FOUR HUNDRED UNITS of affordable housing were supposed to rise from the South Waterfront lot on the corner of SW Moody and Gaines. Instead the property, Block 33, is a muddy gravel parking lot. After 11 years of development and promises, South Waterfront has zero units of affordable housing.

Block 33 is strewn with broken bricks and cigarette butts left by the construction workers who park there before crossing the streetcar tracks to work on the 30-story Mirabella "stylish senior living" tower. The tram glides gracefully overhead.

Not only did the city scrap its plans for 400 affordable housing units on Block 33, but the Portland Development Commission (PDC) voted on February 24 to sell the lot for a loss. PDC hopes to take the cash from the sale and direct it toward another promised affordable housing project in South Waterfront.

The North Macadam Urban Renewal Area housing plan aimed to develop a minimum of 788 units of affordable housing in the new neighborhood south of downtown. Though developers have built 1,900 housing units in South Waterfront, to this date zero of them are the subsidized, affordable units the city promised.

"I can't explain the past 11 years. What I can tell you is that Block 33 would have been prohibitively expensive," says Portland Housing Bureau Director Margaret Van Vliet. She hopes to take the money from the sale of the flopped Block 33 and direct it toward development of 200 affordable housing units at another lot, Block 49—as soon as possible.

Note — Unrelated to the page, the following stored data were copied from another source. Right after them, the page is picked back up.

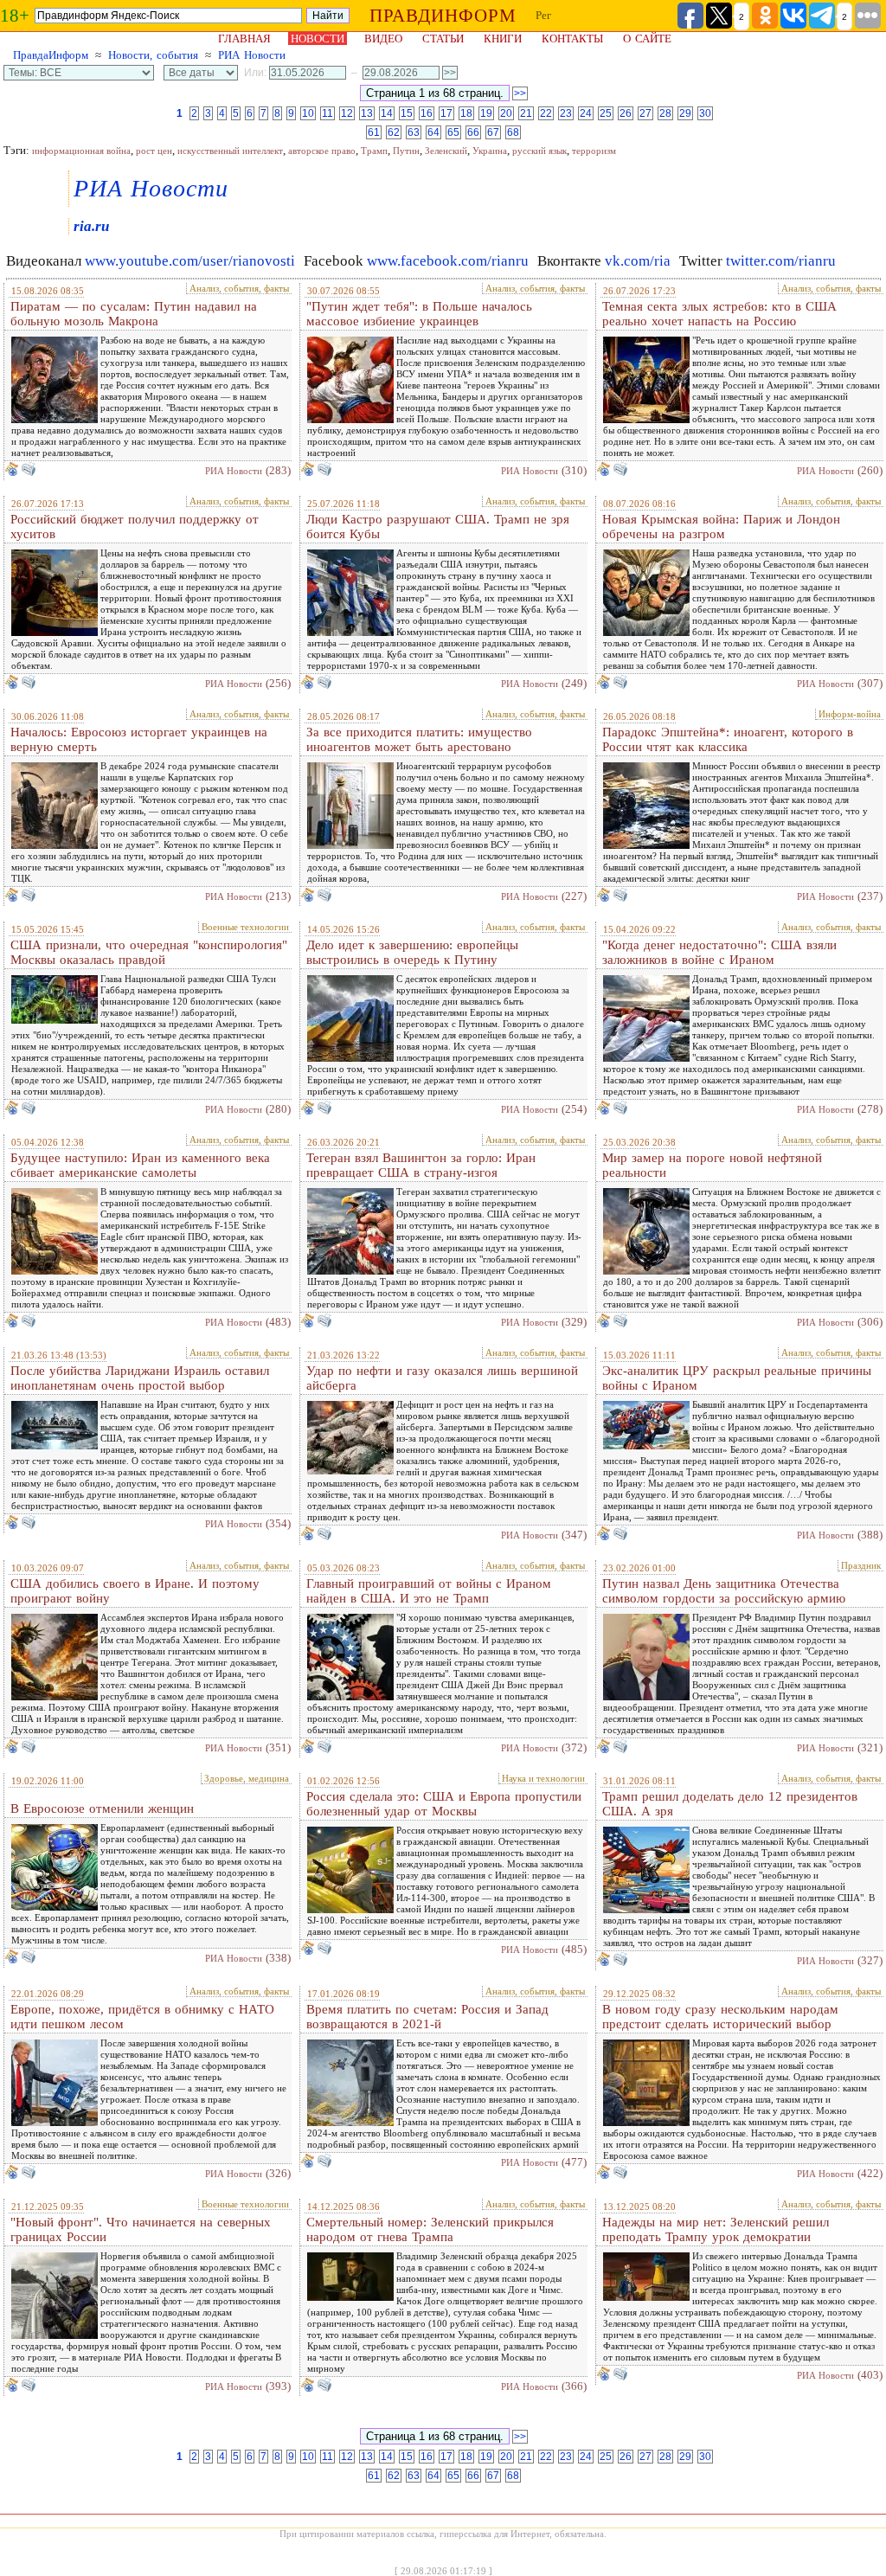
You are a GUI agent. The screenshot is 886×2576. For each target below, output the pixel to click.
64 (433, 132)
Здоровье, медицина (246, 1778)
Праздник (861, 1565)
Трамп (374, 150)
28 (665, 113)
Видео (383, 38)
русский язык (539, 150)
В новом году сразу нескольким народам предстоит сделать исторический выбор (720, 2016)
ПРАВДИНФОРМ (443, 15)
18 (466, 113)
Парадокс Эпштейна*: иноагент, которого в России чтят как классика (727, 739)
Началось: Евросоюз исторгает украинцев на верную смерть (138, 739)
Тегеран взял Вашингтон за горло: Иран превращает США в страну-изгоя (421, 1165)
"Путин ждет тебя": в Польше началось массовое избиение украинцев (419, 313)
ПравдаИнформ (50, 54)
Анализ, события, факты (239, 288)
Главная (244, 38)
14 (387, 113)
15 (407, 113)
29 (685, 113)
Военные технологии (245, 927)
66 (473, 132)
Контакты (572, 38)
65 (453, 132)
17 (446, 113)
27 (645, 113)
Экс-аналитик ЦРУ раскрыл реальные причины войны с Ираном (736, 1378)
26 (626, 113)
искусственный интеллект (230, 150)
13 (367, 113)
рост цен (154, 150)
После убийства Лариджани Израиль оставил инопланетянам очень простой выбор (139, 1378)
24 (586, 113)
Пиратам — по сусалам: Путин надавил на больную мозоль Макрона (133, 313)
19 (486, 113)
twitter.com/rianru (781, 261)
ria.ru (91, 226)
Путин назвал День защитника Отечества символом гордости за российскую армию (723, 1591)
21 (526, 113)
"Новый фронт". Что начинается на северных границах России (140, 2229)
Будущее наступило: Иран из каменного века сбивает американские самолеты (140, 1165)
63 (414, 132)
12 (347, 113)
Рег (543, 15)
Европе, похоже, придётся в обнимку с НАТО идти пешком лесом (142, 2016)
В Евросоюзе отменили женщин (102, 1808)
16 (427, 113)
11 (327, 113)
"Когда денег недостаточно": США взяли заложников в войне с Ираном (719, 952)
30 (705, 113)
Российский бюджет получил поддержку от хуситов (134, 526)
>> (520, 93)
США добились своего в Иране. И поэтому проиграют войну (135, 1591)
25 (606, 113)
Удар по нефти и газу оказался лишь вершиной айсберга (442, 1378)
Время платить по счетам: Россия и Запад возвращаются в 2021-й (427, 2016)
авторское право (322, 150)
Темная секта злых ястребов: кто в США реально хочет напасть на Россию (719, 313)
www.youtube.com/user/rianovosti (190, 261)
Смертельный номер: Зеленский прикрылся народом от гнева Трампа (430, 2229)
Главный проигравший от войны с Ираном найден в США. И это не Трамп (428, 1591)
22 (546, 113)
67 (493, 132)
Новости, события (153, 54)
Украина (489, 150)
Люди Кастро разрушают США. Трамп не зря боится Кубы (437, 526)
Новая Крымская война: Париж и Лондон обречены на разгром (721, 526)
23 (566, 113)
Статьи (443, 38)
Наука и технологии (543, 1778)
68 (513, 132)
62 (394, 132)
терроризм (594, 150)
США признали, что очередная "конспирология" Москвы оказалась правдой (148, 952)
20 (506, 113)
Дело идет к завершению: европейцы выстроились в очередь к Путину (412, 952)
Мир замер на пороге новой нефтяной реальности (712, 1165)
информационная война (81, 150)
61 (374, 132)
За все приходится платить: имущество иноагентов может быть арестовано (419, 739)
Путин (406, 150)
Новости (317, 38)
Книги (503, 38)
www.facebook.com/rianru (448, 261)
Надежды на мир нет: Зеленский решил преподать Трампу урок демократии (715, 2229)
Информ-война (850, 714)
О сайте (647, 38)
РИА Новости (252, 54)
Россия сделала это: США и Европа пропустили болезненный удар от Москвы (443, 1803)
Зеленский (446, 150)
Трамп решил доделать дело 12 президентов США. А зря (729, 1803)
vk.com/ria (638, 261)
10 (308, 113)
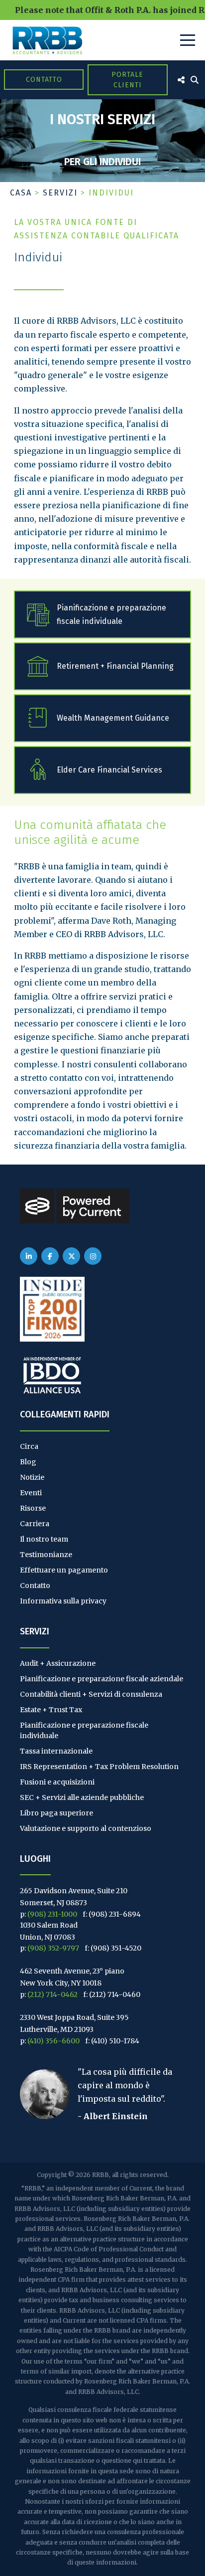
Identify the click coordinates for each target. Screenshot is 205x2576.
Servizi (60, 193)
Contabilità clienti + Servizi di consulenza (91, 1694)
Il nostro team (44, 1539)
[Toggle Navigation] (187, 40)
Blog (28, 1461)
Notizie (32, 1477)
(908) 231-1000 (52, 1914)
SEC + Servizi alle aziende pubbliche (82, 1797)
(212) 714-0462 (52, 1994)
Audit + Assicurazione (58, 1663)
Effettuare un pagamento (64, 1570)
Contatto (44, 79)
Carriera (34, 1523)
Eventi (31, 1492)
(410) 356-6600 (53, 2040)
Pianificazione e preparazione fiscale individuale (84, 1730)
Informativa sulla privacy (63, 1600)
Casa (21, 193)
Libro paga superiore (56, 1812)
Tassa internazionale (56, 1751)
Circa (29, 1446)
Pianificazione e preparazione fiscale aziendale (101, 1678)
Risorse (33, 1508)
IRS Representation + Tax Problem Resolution (99, 1766)
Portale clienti (127, 79)
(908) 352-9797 (53, 1948)
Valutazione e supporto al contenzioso (85, 1828)
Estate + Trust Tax (51, 1709)
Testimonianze (46, 1554)
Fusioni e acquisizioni (57, 1782)
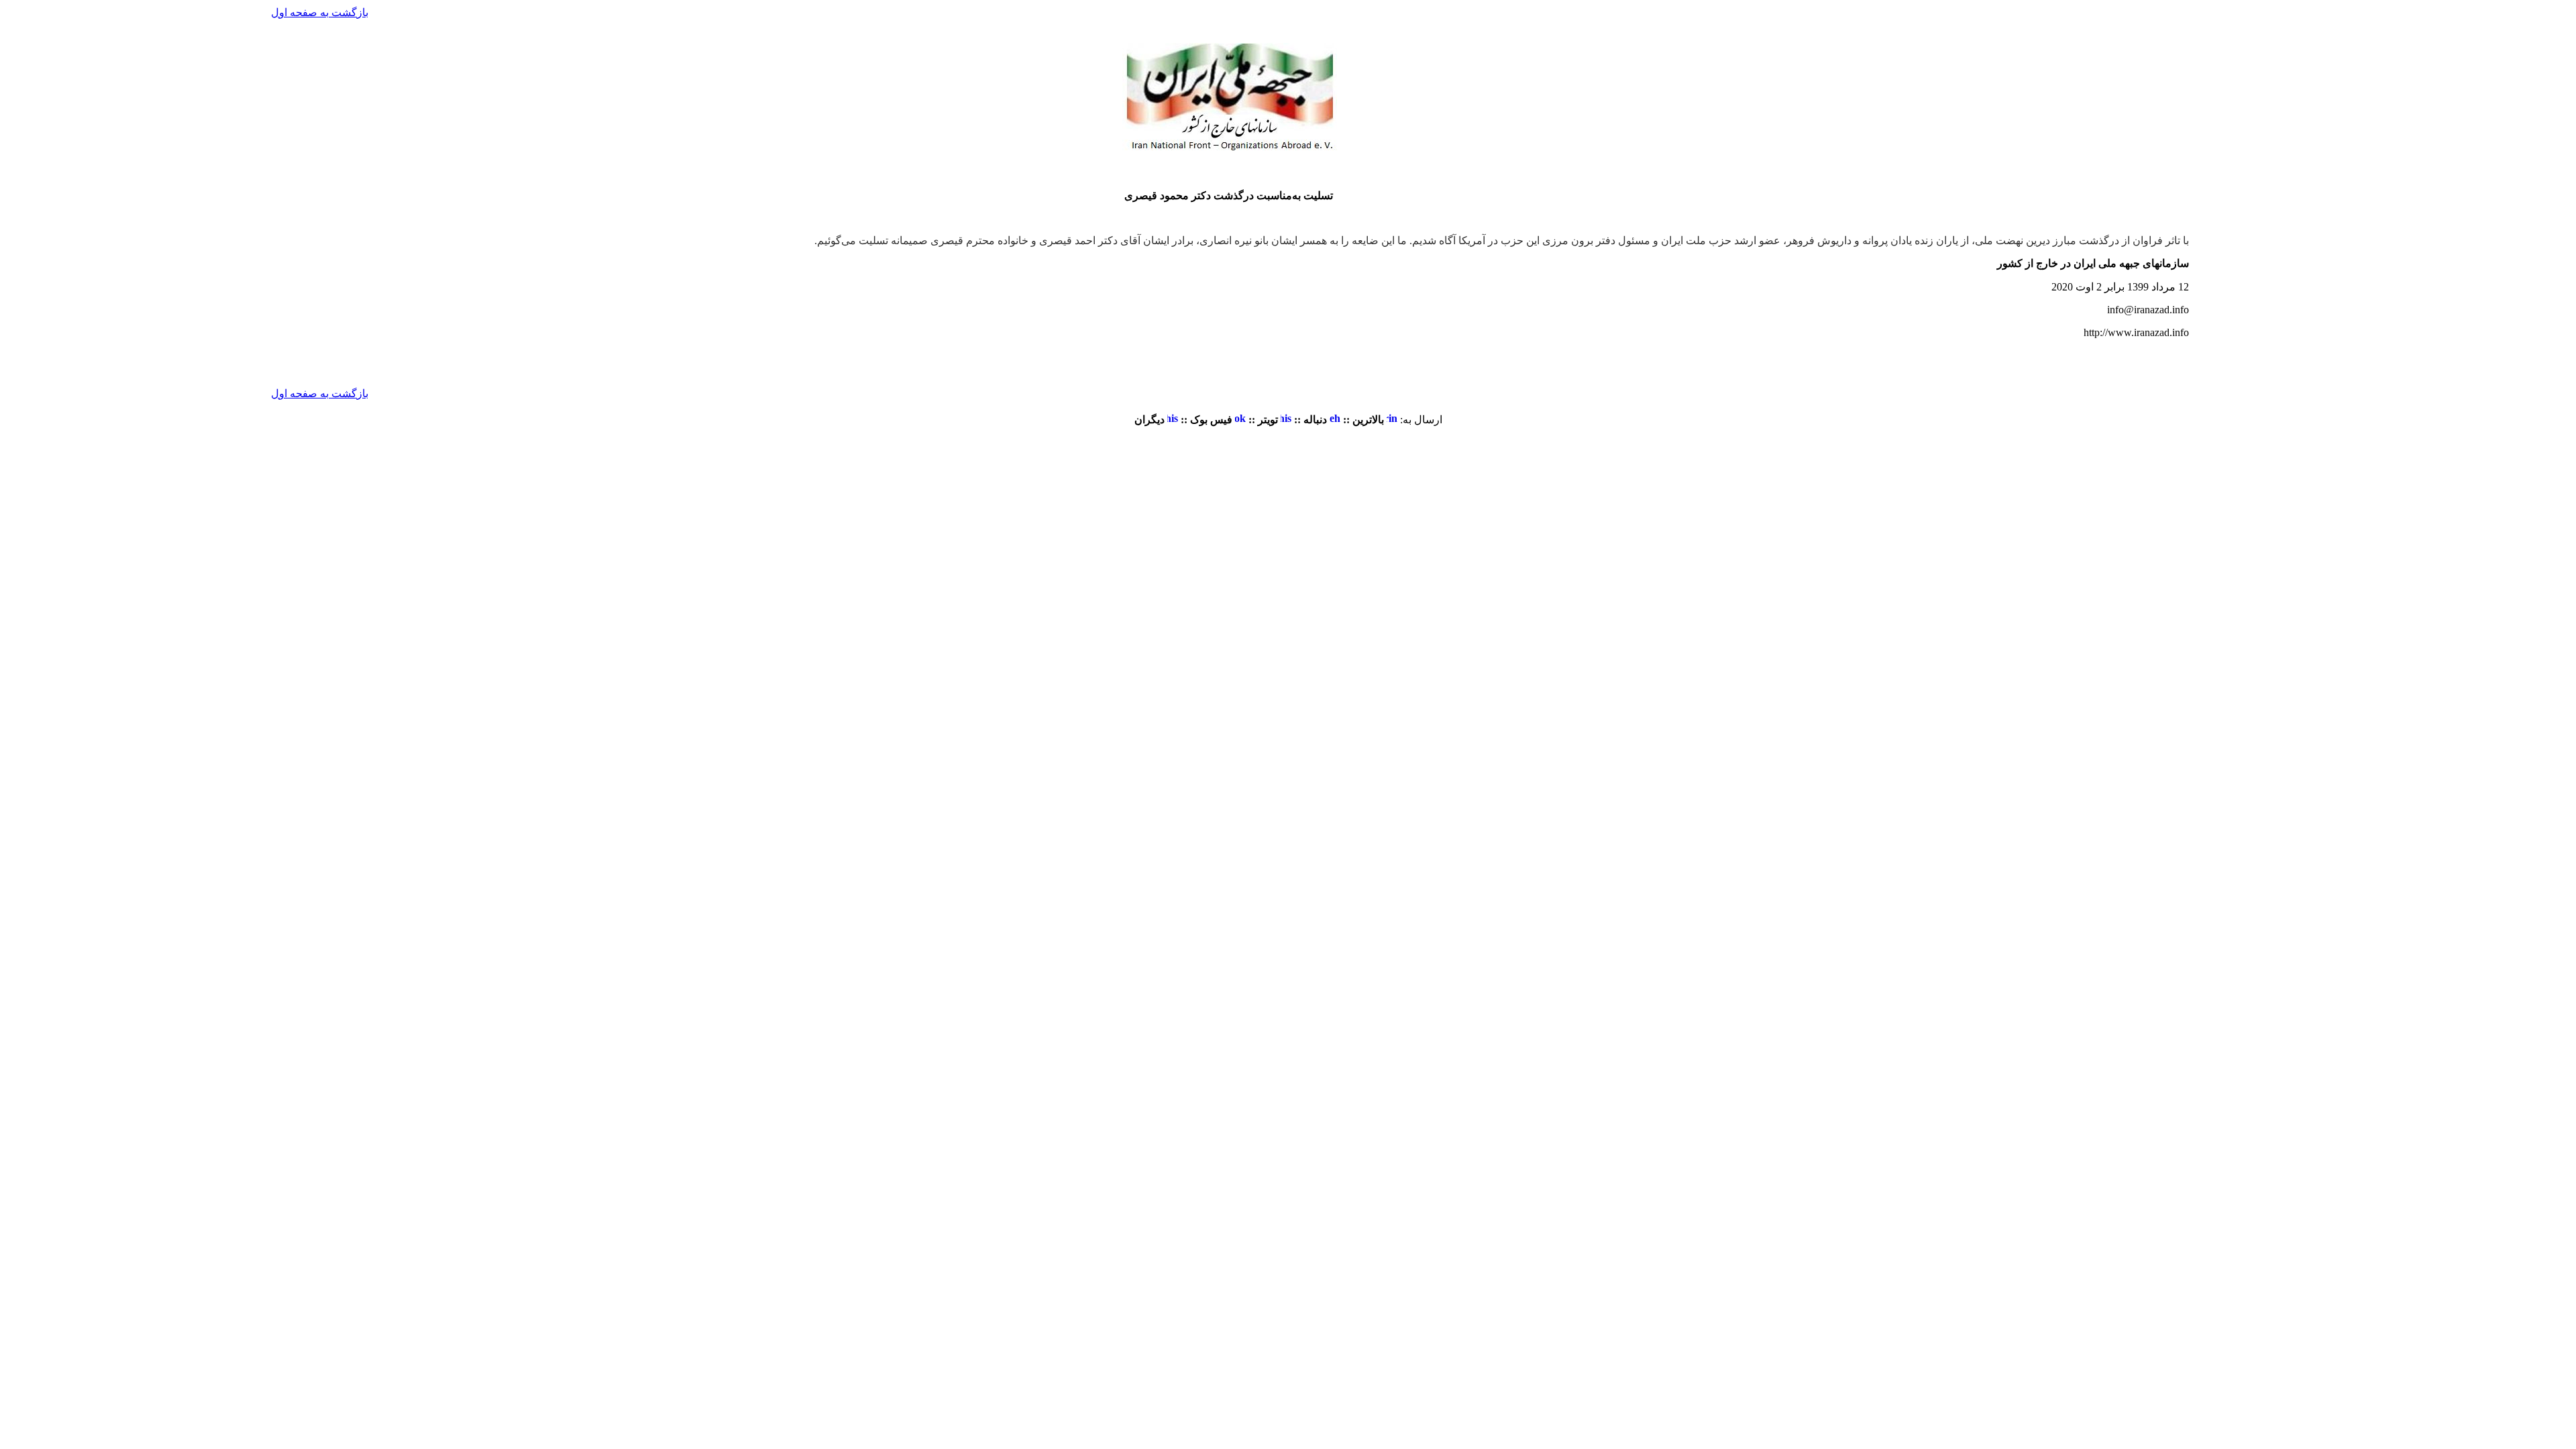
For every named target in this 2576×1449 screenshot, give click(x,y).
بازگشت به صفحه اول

"I am very intent on getting some affordable housing in that district," she says.

In 2005, PDC paid an investment group $3 million for "air rights" to develop a 400-unit apartment complex on top of a parking garage that Oregon Health and Science University (OHSU) planned to build on the Block 33 plot of land near the base of the tram. The city also paid OHSU $3 million to reserve parking spots in that planned garage for apartment residents.

But OHSU's garage plan stalled and the cost of building an apartment complex on top of the garage turned out to be $4 million more expensive than PDC originally thought. So PDC has voted to sell its $3 million air rights to OHSU for $1 million, plus the promise that if OHSU sells Block 33 in the next seven years, the city will collect 25 percent of the proceeds (up to $2 million). OHSU will also refund the $3 million check for reserving parking spaces.

The sale of Block 33 did not go unnoticed. The League of Women Voters, which has sat in on North Macadam meetings since the district became an urban renewal area in 1999, penned a harsh letter to the city saying the area was becoming an "enclave for the wealthy."

"I'm worried that 11 years have gone by and there are no plans for affordable housing," says League of Women Voters member Debbie Aiona. "I wonder how big a priority this is for the city."

The simple story about the missing affordable housing is that the city's economic plan for the area was a disaster. PDC prioritized funding projects like condo towers that were supposed to generate tax revenue, and planned to use that new money to construct parks and affordable housing. But the market crashed. Instead of making money for the area, developers of South Waterfront's new glass-and-steel buildings are desperately lowering prices and several big projects have never materialized.

"The end result was fewer resources for affordable housing that's now, due to land and construction cost escalation, more challenging to build," says Dee Walsh, the executive director of low-income housing developer REACH who served on the area's urban renewal advisory committee three years ago. "The strategy backfired, and at the end of the day, there has yet to be an affordable housing unit built."

Condo prices in the South Waterfront and city center have dropped almost 16 percent since October 2008, according to Tom Heinicke, who runs insider real estate site Agent503.com.

PDC Central City Manager Lisa Abuaf says development in South Waterfront has been held up by the difficulty of getting loans in post-crash Portland. "Over the past five years, it's much more difficult to get affordable housing built," says Abuaf. "But at the end of the day, it's our charge to make the market build something it normally would not."